Back in the day, a major desktop upgrade was something that happened regularly every few years, and departments got used to the pain and the cost. But the success of Windows XP has meant many firms haven’t needed to perform a desktop upgrade for some time. They’ve forgotten how painful it can be when things go wrong, and in many cases, as staff have moved on, no longer have the knowledge of how to do it well.

IT departments fear desktop upgrades. It’s not just the costs and the effort involved. It’s the fact that that the project, unlike many others that the IT department undertakes, is extremely visible to the end users. In organisations where those end-users have a high value to the firm – such as in finance, law and other professional services firms – their opinion about the IT they’re provided with carries a lot of weight. Get it right and the IT department can bask in a warm glow of success and user satisfaction, at least in the short term. Get it wrong and it can set relations between IT and the business back by several notches.

So here are our thoughts on two ways to better manage the pain of a your Microsoft Migrations.

1. GET ORGANISED, AND USE THE RIGHT TOOLS

Managing a successful desktop migration ultimately comes down to successfully managing data. Most project managers start out by considering the information they need to keep tabs on – and it quickly becomes a bit scary. First there’s the list of users and their department and location. That’s not static as people come and go and move around. Then there’s the existing and new hardware lists and whether they’re compatible with the new systems. Then there’s applications and their compatibility and packaging statuses.
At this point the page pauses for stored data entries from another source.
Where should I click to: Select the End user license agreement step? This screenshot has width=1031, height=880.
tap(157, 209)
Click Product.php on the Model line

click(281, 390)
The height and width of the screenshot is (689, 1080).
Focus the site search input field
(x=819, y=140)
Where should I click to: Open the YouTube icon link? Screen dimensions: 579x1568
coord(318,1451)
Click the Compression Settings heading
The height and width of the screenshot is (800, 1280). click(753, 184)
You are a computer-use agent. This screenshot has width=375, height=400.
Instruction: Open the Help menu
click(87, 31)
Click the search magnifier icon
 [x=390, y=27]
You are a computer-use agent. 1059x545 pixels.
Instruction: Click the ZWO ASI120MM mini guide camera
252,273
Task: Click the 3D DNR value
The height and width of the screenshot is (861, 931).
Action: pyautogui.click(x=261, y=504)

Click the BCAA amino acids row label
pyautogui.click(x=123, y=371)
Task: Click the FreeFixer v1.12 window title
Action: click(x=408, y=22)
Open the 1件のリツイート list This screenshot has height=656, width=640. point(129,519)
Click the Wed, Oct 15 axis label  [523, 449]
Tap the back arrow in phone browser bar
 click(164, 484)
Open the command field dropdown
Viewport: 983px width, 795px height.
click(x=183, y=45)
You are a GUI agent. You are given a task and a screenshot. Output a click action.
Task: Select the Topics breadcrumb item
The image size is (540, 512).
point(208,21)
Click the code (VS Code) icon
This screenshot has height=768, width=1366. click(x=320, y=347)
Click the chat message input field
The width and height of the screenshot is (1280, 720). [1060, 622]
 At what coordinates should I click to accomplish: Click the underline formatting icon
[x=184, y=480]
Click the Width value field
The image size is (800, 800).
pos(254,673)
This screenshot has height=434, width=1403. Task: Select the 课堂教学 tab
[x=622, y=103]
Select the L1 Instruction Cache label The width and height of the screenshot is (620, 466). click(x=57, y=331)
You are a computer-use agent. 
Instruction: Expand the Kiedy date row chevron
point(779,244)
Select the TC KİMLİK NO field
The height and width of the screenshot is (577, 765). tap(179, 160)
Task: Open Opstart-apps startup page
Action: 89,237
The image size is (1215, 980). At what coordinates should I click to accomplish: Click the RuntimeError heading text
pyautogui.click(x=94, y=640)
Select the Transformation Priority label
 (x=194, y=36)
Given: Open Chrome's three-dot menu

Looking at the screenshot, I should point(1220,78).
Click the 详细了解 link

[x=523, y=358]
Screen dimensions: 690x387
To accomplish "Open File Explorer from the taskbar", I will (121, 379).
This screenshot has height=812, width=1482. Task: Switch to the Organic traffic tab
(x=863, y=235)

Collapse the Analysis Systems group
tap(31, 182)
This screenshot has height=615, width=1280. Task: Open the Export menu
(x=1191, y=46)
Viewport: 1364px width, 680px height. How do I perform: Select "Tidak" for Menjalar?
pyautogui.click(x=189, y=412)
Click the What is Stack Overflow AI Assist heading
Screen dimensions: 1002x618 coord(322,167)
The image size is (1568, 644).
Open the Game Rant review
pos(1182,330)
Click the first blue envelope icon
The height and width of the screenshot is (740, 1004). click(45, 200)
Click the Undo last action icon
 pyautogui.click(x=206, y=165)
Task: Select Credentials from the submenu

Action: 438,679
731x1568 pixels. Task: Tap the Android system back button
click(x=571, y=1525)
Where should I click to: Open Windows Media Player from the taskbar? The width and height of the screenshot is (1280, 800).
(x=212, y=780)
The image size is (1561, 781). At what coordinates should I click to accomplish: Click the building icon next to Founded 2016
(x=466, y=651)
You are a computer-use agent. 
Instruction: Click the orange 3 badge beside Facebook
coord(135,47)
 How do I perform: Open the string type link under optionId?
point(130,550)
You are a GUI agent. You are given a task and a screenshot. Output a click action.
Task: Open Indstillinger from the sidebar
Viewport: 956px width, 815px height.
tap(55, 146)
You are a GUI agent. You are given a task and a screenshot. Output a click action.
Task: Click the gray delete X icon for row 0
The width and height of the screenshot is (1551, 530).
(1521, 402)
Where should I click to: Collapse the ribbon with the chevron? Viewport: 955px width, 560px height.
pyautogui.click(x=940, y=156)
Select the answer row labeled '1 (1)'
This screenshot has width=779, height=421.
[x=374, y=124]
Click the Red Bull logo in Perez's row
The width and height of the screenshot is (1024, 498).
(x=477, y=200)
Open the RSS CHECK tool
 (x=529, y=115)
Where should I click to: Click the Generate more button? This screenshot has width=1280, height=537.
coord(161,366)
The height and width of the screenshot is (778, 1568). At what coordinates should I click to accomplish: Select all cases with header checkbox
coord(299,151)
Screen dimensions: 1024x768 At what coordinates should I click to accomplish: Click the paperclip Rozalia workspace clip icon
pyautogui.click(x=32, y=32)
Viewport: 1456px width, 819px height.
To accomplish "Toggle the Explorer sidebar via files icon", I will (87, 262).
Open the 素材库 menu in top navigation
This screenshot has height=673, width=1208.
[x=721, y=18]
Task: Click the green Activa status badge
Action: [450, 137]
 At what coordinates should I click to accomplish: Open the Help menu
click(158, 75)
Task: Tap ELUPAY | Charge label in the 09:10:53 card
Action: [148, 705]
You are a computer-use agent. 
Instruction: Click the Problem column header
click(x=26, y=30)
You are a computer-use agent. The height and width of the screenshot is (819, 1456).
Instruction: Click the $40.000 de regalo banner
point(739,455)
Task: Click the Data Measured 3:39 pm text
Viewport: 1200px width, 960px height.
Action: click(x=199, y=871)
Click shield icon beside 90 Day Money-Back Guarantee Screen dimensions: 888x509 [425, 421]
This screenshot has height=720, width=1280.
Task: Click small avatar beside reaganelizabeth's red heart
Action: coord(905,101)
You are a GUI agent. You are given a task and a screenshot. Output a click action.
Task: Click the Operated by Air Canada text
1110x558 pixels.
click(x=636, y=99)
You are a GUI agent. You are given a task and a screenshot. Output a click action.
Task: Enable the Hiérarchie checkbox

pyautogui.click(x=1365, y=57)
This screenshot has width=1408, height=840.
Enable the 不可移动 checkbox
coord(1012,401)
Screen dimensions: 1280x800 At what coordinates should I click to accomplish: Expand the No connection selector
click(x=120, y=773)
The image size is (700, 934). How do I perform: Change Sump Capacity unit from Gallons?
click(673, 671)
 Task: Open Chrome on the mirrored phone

Once you’ve evaluated all the sources of information, you then realise that you have to manage the links between them i.e. which user depends on which applications and has what hardware available to them. Keeping tabs on these things, particularly as they change and evolve over the course of the project is a major headache.

Most people go with what they know and create spreadsheets to manage the information. But trying to manage version of these so that everyone in the project is working off the same data is a major challenge. And using spreadsheets to drive a deployment schedule is a thankless task.

Plan-Net has been helping companies with desktop migrations for over 20 years, so we know just how challenging this data management problem is. It’s often well worth investing in the right tools and software to help you with this challenge. One piece of software we’ve come across that is particularly useful is the Dashworks Windows 7 migration tool, from Juriba. It works on the premise of creating a single version of the project truth which means doing away with managing multiple versions of multiple spread-sheets. With everything organised in one place it can significantly help the project manager make faster, more accurate project decisions and accelerate the migration readiness.

2. GET READY WITH THE RIGHT RESOURCE

Even if your migration is planned to perfection, the reality is there still will be significant additional work that needs to be done alongside continuing to support the business as usual. The options to manage this tend to be either managing the extra workload through overtime and weekend work on the existing IT team, or run the service desk under capacity. This second option just makes what’s already a complex process even more painful for the users, whilst the first option is not only expensive but tends to exhaust and de-motivate.

There is also the alternative of using contractors but that does mean you need to find the right people with the right skills and available at the right time, which is where the management and administration time starts to creep up – meaning more disruption. One of the key areas where our clients find Plan-Net’s Co-Sourced Support valuable is in specifically helping with migration project support. This takes all the pain out of finding the right type of flexible resource and provides them with cost effective additional capacity so they can manage the project successfully.

Depending on how the client wants to run things, Plan-Net can either provide the project team or backfill other support roles whilst the client’s IT team focuses on delivering the project. Either way, the migration process can run smoother and with less pain for all involved.